EXERCISE:
Even if a line seems odd, print it as it is, and include every record.

PROVIDED RECORDS:
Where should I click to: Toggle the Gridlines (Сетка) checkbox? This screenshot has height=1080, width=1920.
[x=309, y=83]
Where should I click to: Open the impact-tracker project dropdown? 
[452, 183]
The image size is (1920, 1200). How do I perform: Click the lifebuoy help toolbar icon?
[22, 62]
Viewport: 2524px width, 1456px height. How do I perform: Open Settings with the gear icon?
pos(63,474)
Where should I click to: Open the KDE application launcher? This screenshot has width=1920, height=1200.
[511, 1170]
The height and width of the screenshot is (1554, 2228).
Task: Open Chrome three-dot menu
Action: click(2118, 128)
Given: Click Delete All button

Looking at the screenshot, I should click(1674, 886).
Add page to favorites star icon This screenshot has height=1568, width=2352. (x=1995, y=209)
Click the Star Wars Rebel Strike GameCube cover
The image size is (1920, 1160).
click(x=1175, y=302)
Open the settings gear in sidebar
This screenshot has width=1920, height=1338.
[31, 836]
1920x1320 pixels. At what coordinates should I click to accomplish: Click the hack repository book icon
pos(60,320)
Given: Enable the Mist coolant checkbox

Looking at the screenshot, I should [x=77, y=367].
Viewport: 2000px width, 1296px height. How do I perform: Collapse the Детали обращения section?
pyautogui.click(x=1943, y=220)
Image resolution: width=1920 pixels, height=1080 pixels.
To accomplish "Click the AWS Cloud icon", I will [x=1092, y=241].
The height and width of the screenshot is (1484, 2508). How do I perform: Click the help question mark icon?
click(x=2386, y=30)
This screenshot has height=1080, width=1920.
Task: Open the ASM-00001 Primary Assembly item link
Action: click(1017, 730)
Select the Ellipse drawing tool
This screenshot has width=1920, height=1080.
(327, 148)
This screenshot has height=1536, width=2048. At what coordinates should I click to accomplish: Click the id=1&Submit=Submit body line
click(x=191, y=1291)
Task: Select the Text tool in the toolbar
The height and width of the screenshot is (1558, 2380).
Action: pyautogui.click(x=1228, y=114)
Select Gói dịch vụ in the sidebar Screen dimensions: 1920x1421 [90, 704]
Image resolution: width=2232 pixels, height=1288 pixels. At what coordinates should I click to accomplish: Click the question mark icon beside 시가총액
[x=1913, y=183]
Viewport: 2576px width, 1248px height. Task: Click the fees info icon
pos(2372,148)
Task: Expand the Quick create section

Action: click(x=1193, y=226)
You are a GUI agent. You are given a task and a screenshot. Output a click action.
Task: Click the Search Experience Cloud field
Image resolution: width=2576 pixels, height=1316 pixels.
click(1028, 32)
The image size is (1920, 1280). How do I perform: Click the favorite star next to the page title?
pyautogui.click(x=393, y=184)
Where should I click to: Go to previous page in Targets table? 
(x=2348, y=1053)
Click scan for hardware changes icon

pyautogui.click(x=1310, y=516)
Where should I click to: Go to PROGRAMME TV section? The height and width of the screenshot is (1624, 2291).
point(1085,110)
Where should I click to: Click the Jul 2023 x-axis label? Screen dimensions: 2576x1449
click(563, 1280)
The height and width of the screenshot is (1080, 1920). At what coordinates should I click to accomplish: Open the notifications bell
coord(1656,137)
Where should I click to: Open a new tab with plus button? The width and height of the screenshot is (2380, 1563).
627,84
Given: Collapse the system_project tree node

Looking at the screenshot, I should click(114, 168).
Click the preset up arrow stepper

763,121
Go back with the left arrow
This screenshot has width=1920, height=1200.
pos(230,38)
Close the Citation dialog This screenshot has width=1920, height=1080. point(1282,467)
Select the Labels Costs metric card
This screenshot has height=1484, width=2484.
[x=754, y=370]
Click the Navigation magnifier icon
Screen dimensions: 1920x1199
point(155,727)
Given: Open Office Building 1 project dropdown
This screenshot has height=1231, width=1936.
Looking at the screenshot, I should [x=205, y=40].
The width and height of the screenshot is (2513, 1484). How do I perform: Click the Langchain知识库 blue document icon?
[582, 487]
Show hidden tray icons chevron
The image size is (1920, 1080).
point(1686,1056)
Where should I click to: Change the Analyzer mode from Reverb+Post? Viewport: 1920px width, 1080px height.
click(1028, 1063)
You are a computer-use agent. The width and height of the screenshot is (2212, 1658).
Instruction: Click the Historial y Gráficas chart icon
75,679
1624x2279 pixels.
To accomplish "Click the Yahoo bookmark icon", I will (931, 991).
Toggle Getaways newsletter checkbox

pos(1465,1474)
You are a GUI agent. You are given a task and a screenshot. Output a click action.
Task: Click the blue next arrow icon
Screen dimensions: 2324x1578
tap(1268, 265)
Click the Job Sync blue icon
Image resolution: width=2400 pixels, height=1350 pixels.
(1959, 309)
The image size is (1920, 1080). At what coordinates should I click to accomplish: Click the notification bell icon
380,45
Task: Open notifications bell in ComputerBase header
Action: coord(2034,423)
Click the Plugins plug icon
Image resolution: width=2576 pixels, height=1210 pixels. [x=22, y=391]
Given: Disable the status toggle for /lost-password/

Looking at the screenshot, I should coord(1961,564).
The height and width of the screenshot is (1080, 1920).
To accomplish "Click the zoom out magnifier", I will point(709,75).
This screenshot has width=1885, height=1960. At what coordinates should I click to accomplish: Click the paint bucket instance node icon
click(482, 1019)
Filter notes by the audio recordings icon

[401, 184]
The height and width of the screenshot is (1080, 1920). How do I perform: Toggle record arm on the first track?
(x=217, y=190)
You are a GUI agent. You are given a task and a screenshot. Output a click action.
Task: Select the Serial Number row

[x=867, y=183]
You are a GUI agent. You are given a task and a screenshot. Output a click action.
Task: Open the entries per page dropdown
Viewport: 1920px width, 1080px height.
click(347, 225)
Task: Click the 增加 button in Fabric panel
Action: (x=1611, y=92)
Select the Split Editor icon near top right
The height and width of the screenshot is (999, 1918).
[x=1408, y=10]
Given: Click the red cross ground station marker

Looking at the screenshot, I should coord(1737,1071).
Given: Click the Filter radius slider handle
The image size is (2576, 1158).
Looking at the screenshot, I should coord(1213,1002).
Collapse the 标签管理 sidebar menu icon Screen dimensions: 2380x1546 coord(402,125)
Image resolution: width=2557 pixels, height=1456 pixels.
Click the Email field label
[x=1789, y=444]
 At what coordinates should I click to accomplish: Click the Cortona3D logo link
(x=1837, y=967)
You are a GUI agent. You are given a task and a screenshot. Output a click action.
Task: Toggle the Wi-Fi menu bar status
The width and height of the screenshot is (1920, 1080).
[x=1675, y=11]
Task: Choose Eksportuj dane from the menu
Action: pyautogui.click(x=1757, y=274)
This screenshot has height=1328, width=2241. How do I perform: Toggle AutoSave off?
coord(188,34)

TASK RESPONSE:
Where should I click to: Toggle the Gridlines (Сетка) checkbox? This screenshot has height=1080, width=1920.
[x=309, y=83]
Where should I click to: Open the impact-tracker project dropdown? 
[452, 183]
The image size is (1920, 1200). How do I perform: Click the lifebuoy help toolbar icon?
[22, 62]
Viewport: 2524px width, 1456px height. How do I perform: Open Settings with the gear icon?
pos(63,474)
Where should I click to: Open the KDE application launcher? This screenshot has width=1920, height=1200.
[511, 1170]
The height and width of the screenshot is (1554, 2228).
Task: Open Chrome three-dot menu
Action: click(2118, 128)
Given: Click Delete All button

Looking at the screenshot, I should click(1674, 886).
Add page to favorites star icon This screenshot has height=1568, width=2352. (x=1995, y=209)
Click the Star Wars Rebel Strike GameCube cover
The image size is (1920, 1160).
click(x=1175, y=302)
Open the settings gear in sidebar
This screenshot has width=1920, height=1338.
[31, 836]
1920x1320 pixels. At what coordinates should I click to accomplish: Click the hack repository book icon
pos(60,320)
Given: Enable the Mist coolant checkbox

Looking at the screenshot, I should [x=77, y=367].
Viewport: 2000px width, 1296px height. How do I perform: Collapse the Детали обращения section?
pyautogui.click(x=1943, y=220)
Image resolution: width=1920 pixels, height=1080 pixels.
To accomplish "Click the AWS Cloud icon", I will [x=1092, y=241].
The height and width of the screenshot is (1484, 2508). How do I perform: Click the help question mark icon?
click(x=2386, y=30)
This screenshot has height=1080, width=1920.
Task: Open the ASM-00001 Primary Assembly item link
Action: click(1017, 730)
Select the Ellipse drawing tool
This screenshot has width=1920, height=1080.
(327, 148)
This screenshot has height=1536, width=2048. At what coordinates should I click to accomplish: Click the id=1&Submit=Submit body line
click(x=191, y=1291)
Task: Select the Text tool in the toolbar
The height and width of the screenshot is (1558, 2380).
Action: pyautogui.click(x=1228, y=114)
Select Gói dịch vụ in the sidebar Screen dimensions: 1920x1421 [90, 704]
Image resolution: width=2232 pixels, height=1288 pixels. At what coordinates should I click to accomplish: Click the question mark icon beside 시가총액
[x=1913, y=183]
Viewport: 2576px width, 1248px height. Task: Click the fees info icon
pos(2372,148)
Task: Expand the Quick create section

Action: click(x=1193, y=226)
You are a GUI agent. You are given a task and a screenshot. Output a click action.
Task: Click the Search Experience Cloud field
Image resolution: width=2576 pixels, height=1316 pixels.
click(1028, 32)
The image size is (1920, 1280). How do I perform: Click the favorite star next to the page title?
pyautogui.click(x=393, y=184)
Where should I click to: Go to previous page in Targets table? 
(x=2348, y=1053)
Click scan for hardware changes icon

pyautogui.click(x=1310, y=516)
Where should I click to: Go to PROGRAMME TV section? The height and width of the screenshot is (1624, 2291).
point(1085,110)
Where should I click to: Click the Jul 2023 x-axis label? Screen dimensions: 2576x1449
click(563, 1280)
The height and width of the screenshot is (1080, 1920). At what coordinates should I click to accomplish: Open the notifications bell
coord(1656,137)
Where should I click to: Open a new tab with plus button? The width and height of the screenshot is (2380, 1563).
627,84
Given: Collapse the system_project tree node

Looking at the screenshot, I should click(114, 168).
Click the preset up arrow stepper

763,121
Go back with the left arrow
This screenshot has width=1920, height=1200.
pos(230,38)
Close the Citation dialog This screenshot has width=1920, height=1080. point(1282,467)
Select the Labels Costs metric card
This screenshot has height=1484, width=2484.
[x=754, y=370]
Click the Navigation magnifier icon
Screen dimensions: 1920x1199
point(155,727)
Given: Open Office Building 1 project dropdown
This screenshot has height=1231, width=1936.
Looking at the screenshot, I should [x=205, y=40].
The width and height of the screenshot is (2513, 1484). How do I perform: Click the Langchain知识库 blue document icon?
[582, 487]
Show hidden tray icons chevron
The image size is (1920, 1080).
point(1686,1056)
Where should I click to: Change the Analyzer mode from Reverb+Post? Viewport: 1920px width, 1080px height.
click(1028, 1063)
You are a computer-use agent. The width and height of the screenshot is (2212, 1658).
Instruction: Click the Historial y Gráficas chart icon
75,679
1624x2279 pixels.
To accomplish "Click the Yahoo bookmark icon", I will (931, 991).
Toggle Getaways newsletter checkbox

pos(1465,1474)
You are a GUI agent. You are given a task and a screenshot. Output a click action.
Task: Click the blue next arrow icon
Screen dimensions: 2324x1578
tap(1268, 265)
Click the Job Sync blue icon
Image resolution: width=2400 pixels, height=1350 pixels.
(1959, 309)
The image size is (1920, 1080). At what coordinates should I click to accomplish: Click the notification bell icon
380,45
Task: Open notifications bell in ComputerBase header
Action: coord(2034,423)
Click the Plugins plug icon
Image resolution: width=2576 pixels, height=1210 pixels. [x=22, y=391]
Given: Disable the status toggle for /lost-password/

Looking at the screenshot, I should coord(1961,564).
The height and width of the screenshot is (1080, 1920).
To accomplish "Click the zoom out magnifier", I will point(709,75).
This screenshot has width=1885, height=1960. At what coordinates should I click to accomplish: Click the paint bucket instance node icon
click(482, 1019)
Filter notes by the audio recordings icon

[401, 184]
The height and width of the screenshot is (1080, 1920). How do I perform: Toggle record arm on the first track?
(x=217, y=190)
You are a GUI agent. You are given a task and a screenshot. Output a click action.
Task: Select the Serial Number row

[x=867, y=183]
You are a GUI agent. You are given a task and a screenshot. Output a click action.
Task: Open the entries per page dropdown
Viewport: 1920px width, 1080px height.
click(347, 225)
Task: Click the 增加 button in Fabric panel
Action: (x=1611, y=92)
Select the Split Editor icon near top right
The height and width of the screenshot is (999, 1918).
[x=1408, y=10]
Given: Click the red cross ground station marker

Looking at the screenshot, I should coord(1737,1071).
Given: Click the Filter radius slider handle
The image size is (2576, 1158).
Looking at the screenshot, I should coord(1213,1002).
Collapse the 标签管理 sidebar menu icon Screen dimensions: 2380x1546 coord(402,125)
Image resolution: width=2557 pixels, height=1456 pixels.
Click the Email field label
[x=1789, y=444]
 At what coordinates should I click to accomplish: Click the Cortona3D logo link
(x=1837, y=967)
You are a GUI agent. You are given a task and a screenshot. Output a click action.
Task: Toggle the Wi-Fi menu bar status
The width and height of the screenshot is (1920, 1080).
[x=1675, y=11]
Task: Choose Eksportuj dane from the menu
Action: pyautogui.click(x=1757, y=274)
This screenshot has height=1328, width=2241. How do I perform: Toggle AutoSave off?
coord(188,34)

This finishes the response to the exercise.